Stated problem A » Rewrite the part of the commit email that opens with the words containing "55ff6eb788 is described" and closes with "Yes, unit tests.", changing "unit tests" to "integration tests".

* BEGIN Text section *

This is an automated email from the ASF dual-hosted git repository.
scovich pushed a commit to branch main
in repository https://gitbox.apache.org/repos/asf/arrow-rs.git
The following commit(s) were added to refs/heads/main by this push:
new 55ff6eb788 add `shred_variant` support for `LargeUtf8` and
`LargeBinary` (#9554)
55ff6eb788 is described below
commit 55ff6eb7885f757f2d8637400f223eb84bb6a500
Author: Konstantin Tarasov <[email protected]>
AuthorDate: Mon Mar 16 10:23:01 2026 -0400
add `shred_variant` support for `LargeUtf8` and `LargeBinary` (#9554)
# Which issue does this PR close?
- Closes #9525 .
# Rationale for this change
check issue.
# What changes are included in this PR?
Add `shred_variant` support for `LargeUtf8` and `LargeBinary`
# Are these changes tested?
Yes, unit tests.
# Are there any user-facing changes?
No
---
parquet-variant-compute/src/shred_variant.rs | 122 ++++++++++++++++++++++++++-
1 file changed, 118 insertions(+), 4 deletions(-)
diff --git a/parquet-variant-compute/src/shred_variant.rs
b/parquet-variant-compute/src/shred_variant.rs
index 6fa3a930fc..d0087fd2c7 100644
--- a/parquet-variant-compute/src/shred_variant.rs
+++ b/parquet-variant-compute/src/shred_variant.rs
@@ -147,8 +147,10 @@ pub(crate) fn
make_variant_to_shredded_variant_arrow_row_builder<'a>(
| DataType::Timestamp(TimeUnit::Microsecond | TimeUnit::Nanosecond, _)
| DataType::Binary
| DataType::BinaryView
+ | DataType::LargeBinary
| DataType::Utf8
| DataType::Utf8View
+ | DataType::LargeUtf8
| DataType::FixedSizeBinary(16) // UUID
=> {
let builder =
@@ -654,8 +656,8 @@ mod tests {
use crate::VariantArrayBuilder;
use arrow::array::{
Array, BinaryViewArray, FixedSizeBinaryArray, Float64Array,
GenericListArray,
- GenericListViewArray, Int64Array, ListArray, ListLikeArray,
OffsetSizeTrait,
- PrimitiveArray, StringArray,
+ GenericListViewArray, Int64Array, LargeBinaryArray, LargeStringArray,
ListArray,
+ ListLikeArray, OffsetSizeTrait, PrimitiveArray, StringArray,
};
use arrow::datatypes::{
ArrowPrimitiveType, DataType, Field, Fields, Int64Type, TimeUnit,
UnionFields, UnionMode,
@@ -1144,6 +1146,120 @@ mod tests {
assert!(typed_value_float64.is_null(2)); // string doesn't convert
}
+ #[test]
+ // TODO(#9518): Drop this once variant_get tests build shredded fixtures
via shred_variant.

* END Text section *

Stated problem B » Collect every line of the records that holds the string "Toggle", matching case exactly.

* BEGIN Extracted entries *

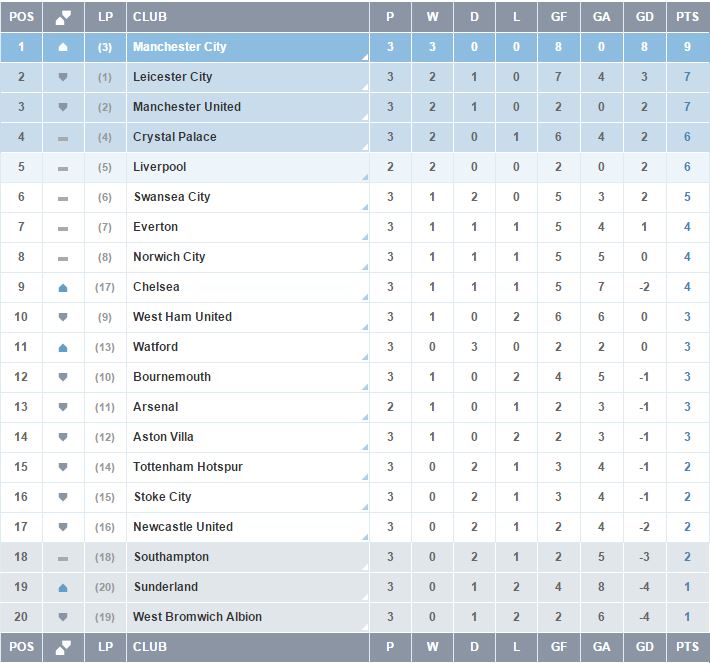Click Manchester City's up-arrow movement icon
The width and height of the screenshot is (710, 663).
point(63,47)
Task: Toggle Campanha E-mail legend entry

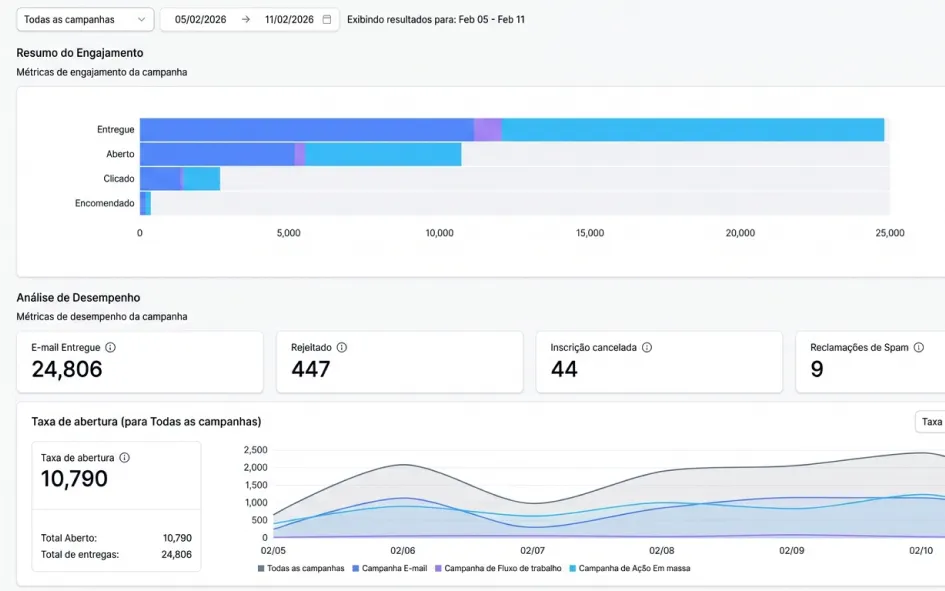Action: [389, 568]
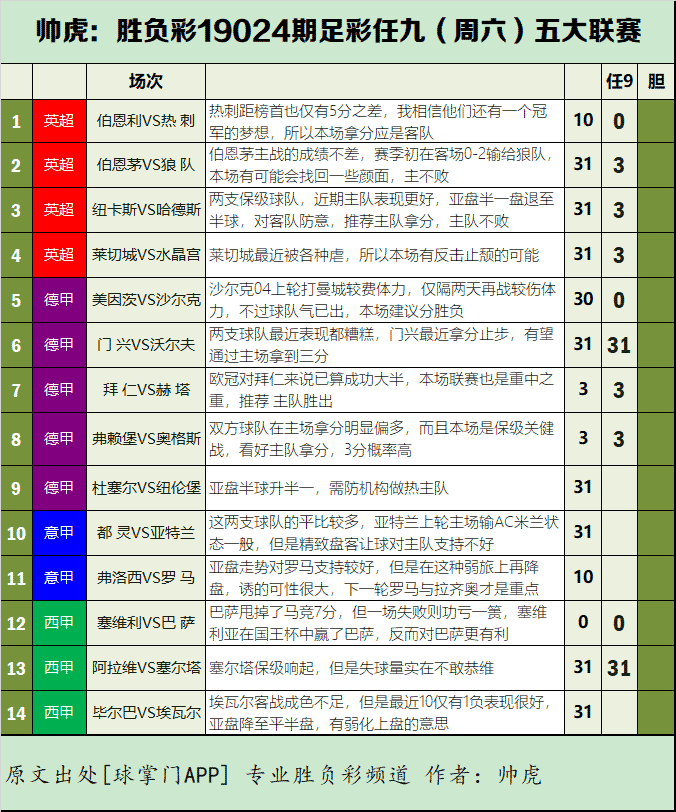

* END Extracted entries *

Exercise output A »
55ff6eb788 is described below
commit 55ff6eb7885f757f2d8637400f223eb84bb6a500
Author: Konstantin Tarasov <[email protected]>
AuthorDate: Mon Mar 16 10:23:01 2026 -0400
add `shred_variant` support for `LargeUtf8` and `LargeBinary` (#9554)
# Which issue does this PR close?
- Closes #9525 .
# Rationale for this change
check issue.
# What changes are included in this PR?
Add `shred_variant` support for `LargeUtf8` and `LargeBinary`
# Are these changes tested?
Yes, integration tests.

Exercise output B »
Task: Toggle Campanha E-mail legend entry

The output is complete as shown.